### PAGE

⁂

In his address to the UN General Assembly weeks after the Syrian red line crisis, Obama made a distinction between core U.S. interests in the Middle East and broader issues of regional security. He identified four core interests—preventing aggression against U.S. allies and partners, ensuring the free flow of energy, dismantling terrorist networks that threaten Americans, and preventing the proliferation of weapons of mass destruction.15 “We’re not in a Cold War. There is no great game,” he said. America had no agenda for Syria beyond what was best for its people. He accepted that America had other interests—such as a peaceful, prosperous, and democratic Middle East—but was convinced that these could not be achieved by America alone. These interests could be advanced only with the cooperation and commitment of the international community. If other nations were serious about addressing these issues in a constructive way, the United States would help, but otherwise, it would strictly limit its role.
The logic of this retrenchment was somewhat paradoxical. Obama and many American observers believed that the turmoil in the Middle East was so bad that it was close to hopeless. The United States could do little to arrest the descent into chaos.16 Obama would often ask advocates of greater engagement where their strategy would lead ten or eleven steps down the road. Could they guarantee that it would ultimately succeed and that they would not be back asking for ground troops? They could never convince him. For Obama, the region was in the midst of a tumultuous upheaval over which America had little control. In his 2016 State of the Union address, Obama declared, “The Middle East is going through a transformation that will play out for a generation, rooted in conflicts that date back millennia.”17
Philip Gordon, who served as Obama’s top White House aide for Middle East Affairs, wrote shortly after leaving the administration, “We cannot master the historical forces that probably mean the region will be plagued by instability for years or even decades to come. But we can and should manage this instability as best we can and protect our core interests, which include defending our allies, preventing regional war, keeping sea lanes open, avoiding nuclear proliferation and preventing a terrorist safe haven from which the United States or its allies could be attacked.”18 In the battle against terrorism, the United States would rely on drones, air strikes, and intelligence operations rather than ground troops. Despite difficult relations with the Netanyahu government, the Obama administration also substantially increased military assistance to Israel.

⁂

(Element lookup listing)
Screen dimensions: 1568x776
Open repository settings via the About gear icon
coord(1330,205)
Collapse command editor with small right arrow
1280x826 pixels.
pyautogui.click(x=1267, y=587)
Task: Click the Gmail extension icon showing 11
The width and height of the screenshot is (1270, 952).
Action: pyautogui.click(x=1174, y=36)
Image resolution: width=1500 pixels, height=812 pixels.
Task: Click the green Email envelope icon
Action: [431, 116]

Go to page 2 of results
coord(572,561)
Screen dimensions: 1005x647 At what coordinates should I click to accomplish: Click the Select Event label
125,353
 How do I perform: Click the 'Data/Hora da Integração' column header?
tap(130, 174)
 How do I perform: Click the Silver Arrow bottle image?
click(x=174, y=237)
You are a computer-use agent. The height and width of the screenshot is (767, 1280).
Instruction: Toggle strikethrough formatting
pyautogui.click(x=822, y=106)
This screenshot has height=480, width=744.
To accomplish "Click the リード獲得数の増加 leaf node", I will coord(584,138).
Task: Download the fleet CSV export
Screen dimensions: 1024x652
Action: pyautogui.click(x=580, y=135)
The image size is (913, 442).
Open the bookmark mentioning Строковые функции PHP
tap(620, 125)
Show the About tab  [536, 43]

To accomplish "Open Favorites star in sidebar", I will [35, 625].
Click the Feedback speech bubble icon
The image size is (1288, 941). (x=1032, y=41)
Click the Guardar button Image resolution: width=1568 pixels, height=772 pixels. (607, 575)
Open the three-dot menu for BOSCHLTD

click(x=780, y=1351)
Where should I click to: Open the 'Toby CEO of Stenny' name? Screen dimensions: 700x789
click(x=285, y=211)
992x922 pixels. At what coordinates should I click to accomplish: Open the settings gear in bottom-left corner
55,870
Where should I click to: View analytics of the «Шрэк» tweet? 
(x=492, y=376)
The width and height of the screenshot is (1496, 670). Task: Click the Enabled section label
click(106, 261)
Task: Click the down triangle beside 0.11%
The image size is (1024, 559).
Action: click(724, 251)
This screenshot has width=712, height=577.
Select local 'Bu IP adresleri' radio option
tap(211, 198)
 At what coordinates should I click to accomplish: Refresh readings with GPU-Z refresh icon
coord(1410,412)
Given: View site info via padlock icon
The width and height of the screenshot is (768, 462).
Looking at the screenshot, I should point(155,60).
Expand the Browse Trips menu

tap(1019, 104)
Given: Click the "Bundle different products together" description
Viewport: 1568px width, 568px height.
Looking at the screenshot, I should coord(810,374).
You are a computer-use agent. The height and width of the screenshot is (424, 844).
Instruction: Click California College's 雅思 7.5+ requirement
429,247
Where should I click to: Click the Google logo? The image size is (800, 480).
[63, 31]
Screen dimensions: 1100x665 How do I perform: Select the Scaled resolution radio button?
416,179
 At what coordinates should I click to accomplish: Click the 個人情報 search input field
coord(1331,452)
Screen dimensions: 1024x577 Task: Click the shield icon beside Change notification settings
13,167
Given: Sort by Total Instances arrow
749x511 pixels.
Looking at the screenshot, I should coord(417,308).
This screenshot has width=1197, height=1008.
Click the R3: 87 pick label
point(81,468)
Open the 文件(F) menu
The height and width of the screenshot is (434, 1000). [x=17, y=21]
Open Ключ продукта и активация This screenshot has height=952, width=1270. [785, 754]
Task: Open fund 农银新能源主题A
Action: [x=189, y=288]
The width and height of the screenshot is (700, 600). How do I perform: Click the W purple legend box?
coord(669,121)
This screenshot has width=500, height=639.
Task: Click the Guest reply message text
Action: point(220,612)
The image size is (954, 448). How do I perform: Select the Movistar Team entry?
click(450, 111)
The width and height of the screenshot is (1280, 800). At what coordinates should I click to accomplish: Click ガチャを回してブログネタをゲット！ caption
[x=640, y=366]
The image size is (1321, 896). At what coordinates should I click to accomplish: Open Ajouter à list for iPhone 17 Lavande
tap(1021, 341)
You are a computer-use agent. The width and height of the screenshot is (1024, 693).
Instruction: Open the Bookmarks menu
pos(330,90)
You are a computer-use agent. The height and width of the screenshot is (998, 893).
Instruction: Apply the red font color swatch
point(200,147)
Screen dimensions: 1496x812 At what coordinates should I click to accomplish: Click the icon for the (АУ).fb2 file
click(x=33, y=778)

⁂

### TASKS TO COMPLETE
(1) In the passage on Obama's Middle East policy, what did the administration substantially increase despite difficult relations with the Netanyahu government?
(2) Set down the lines of the listing word for word, starting at the line that contains "The width and height of the screenshot is (1280, 800)." and continuing through the last line of the listing.

### WORKED SOLUTIONS
(1) Military assistance to Israel.

(2)
The width and height of the screenshot is (1280, 800). At what coordinates should I click to accomplish: Click ガチャを回してブログネタをゲット！ caption
[x=640, y=366]
The image size is (1321, 896). At what coordinates should I click to accomplish: Open Ajouter à list for iPhone 17 Lavande
tap(1021, 341)
You are a computer-use agent. The width and height of the screenshot is (1024, 693).
Instruction: Open the Bookmarks menu
pos(330,90)
You are a computer-use agent. The height and width of the screenshot is (998, 893).
Instruction: Apply the red font color swatch
point(200,147)
Screen dimensions: 1496x812 At what coordinates should I click to accomplish: Click the icon for the (АУ).fb2 file
click(x=33, y=778)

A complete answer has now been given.